The controversy takes me back to two central issues in the culture war—the issues of freedom and power.
The two are intimately connected, of course. The more power I have, the more freedom I have. And, on the other hand, the more power you have, when it's power over me, the less freedom I have.
The ancient, traditional, approach to power and to freedom—invented and perfected by our hunter gatherer ancestors—was to deny anyone power over anyone else.
If one person tried to order another around, his or her orders would be ignored.
If that person persisted anyway, he or she would find themselves ignored by the entire community, until they stopped.

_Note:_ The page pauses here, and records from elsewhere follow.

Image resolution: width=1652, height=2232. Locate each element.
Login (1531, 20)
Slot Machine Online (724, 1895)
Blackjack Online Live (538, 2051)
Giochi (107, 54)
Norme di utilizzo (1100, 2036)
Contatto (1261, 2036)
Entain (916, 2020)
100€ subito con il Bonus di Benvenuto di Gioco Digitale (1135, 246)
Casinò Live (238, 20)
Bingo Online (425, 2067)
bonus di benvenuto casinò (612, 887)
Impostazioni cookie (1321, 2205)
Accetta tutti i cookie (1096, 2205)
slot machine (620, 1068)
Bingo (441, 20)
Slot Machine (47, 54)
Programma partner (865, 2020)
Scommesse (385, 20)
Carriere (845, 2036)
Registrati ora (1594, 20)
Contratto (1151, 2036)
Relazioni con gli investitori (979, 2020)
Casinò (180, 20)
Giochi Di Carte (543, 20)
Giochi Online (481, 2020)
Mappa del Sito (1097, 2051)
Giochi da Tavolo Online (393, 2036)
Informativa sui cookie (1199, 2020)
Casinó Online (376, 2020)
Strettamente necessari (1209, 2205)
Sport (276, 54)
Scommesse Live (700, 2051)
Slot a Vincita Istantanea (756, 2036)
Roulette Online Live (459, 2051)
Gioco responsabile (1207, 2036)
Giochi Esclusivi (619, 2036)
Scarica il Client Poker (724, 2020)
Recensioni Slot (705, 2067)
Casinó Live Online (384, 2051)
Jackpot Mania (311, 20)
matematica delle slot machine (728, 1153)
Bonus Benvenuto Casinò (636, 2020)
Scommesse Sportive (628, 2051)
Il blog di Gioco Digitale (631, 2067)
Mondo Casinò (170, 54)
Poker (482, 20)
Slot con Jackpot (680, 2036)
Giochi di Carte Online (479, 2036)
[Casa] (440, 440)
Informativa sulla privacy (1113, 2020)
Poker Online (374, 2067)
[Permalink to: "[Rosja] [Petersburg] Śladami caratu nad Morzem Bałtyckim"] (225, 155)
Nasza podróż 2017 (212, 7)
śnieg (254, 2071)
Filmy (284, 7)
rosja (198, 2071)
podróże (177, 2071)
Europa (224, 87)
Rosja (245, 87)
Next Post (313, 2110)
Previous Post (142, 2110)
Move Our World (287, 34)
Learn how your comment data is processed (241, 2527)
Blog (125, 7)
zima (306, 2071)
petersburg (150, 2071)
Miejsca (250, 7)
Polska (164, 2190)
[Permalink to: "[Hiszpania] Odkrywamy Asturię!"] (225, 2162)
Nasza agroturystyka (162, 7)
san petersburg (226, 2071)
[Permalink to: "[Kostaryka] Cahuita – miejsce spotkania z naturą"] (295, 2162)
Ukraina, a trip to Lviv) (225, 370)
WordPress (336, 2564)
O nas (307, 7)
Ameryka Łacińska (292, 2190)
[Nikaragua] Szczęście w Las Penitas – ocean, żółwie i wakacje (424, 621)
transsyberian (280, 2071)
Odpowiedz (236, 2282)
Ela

If they resorted to force to compel obedience, they would find themselves fighting the whole community, and if they were really persistent they might find themselves exiled or dead.
One of the reasons this method of guaranteeing freedom to the individual worked so well is that our ancestors also practiced a simple form of socialism. If you were sick, you got taken care of—by the entire community. If you were hungry, you got fed.
The connection between caring for our own and the guarantee of freedom was simple and pragmatic: there was no room in the system for economic slavery. No one was beholden to any single other person for their daily bread, or for their future medical needs. No one could control others by withholding food or medicine or anything else, since no one had that power.
Our current society differs from traditional human values in many ways, even though the American emphasis on freedom has recovered much of what we lost to kings and state religions.
We allow the bounty of the earth to be hoarded by some, and dispensed to others in return for a version of slavery. (The phrase "wage slave" is a bit more than a metaphor.)
If the work I am being paid for (and provided with health insurance for) is work I find meaningful, then this is not much of a problem in and of itself.
But it does represent an imbalance of power, and that is a problem—especially when the one holding the power is not a person.
In spite of Citizens United, corporations are not people: they are organizations. And yet they often wield more power over more humans than any government or any mere human being.
What does all this have to do with contraception and the Roman Catholic Church?
One of the bishops recently argued that the issue was one of religious freedom: that the church ought to be free to impose its beliefs on its employees—even if the employees in question were not Catholics.
When I heard him say that, I heard an echo of the Citizens United decision. I also heard an echo of the conservative definition of freedom. Corporations are not people, nor is the Catholic church, or a Catholic school, or a Catholic hospital.
In a society where people have to work for an organization in order to feed themselves and their children, a world in which people have to depend upon their employer to provide healthcare for themselves and their families, freedom—if it has any relationship to the traditional human value at all—can only mean the freedom of the individual from coercion by those with power: even economic power.
Freedom of religion, if it is to be protected, must be the freedom of the individual to make his or her own religious decisions without interference from his or her employer—even if that employer is a religion.
The second we start allowing those with economic power to make it difficult or impossible for their employees to follow their own consciences, we can kiss the whole idea of religious freedom goodbye.
At least, that's what I think today.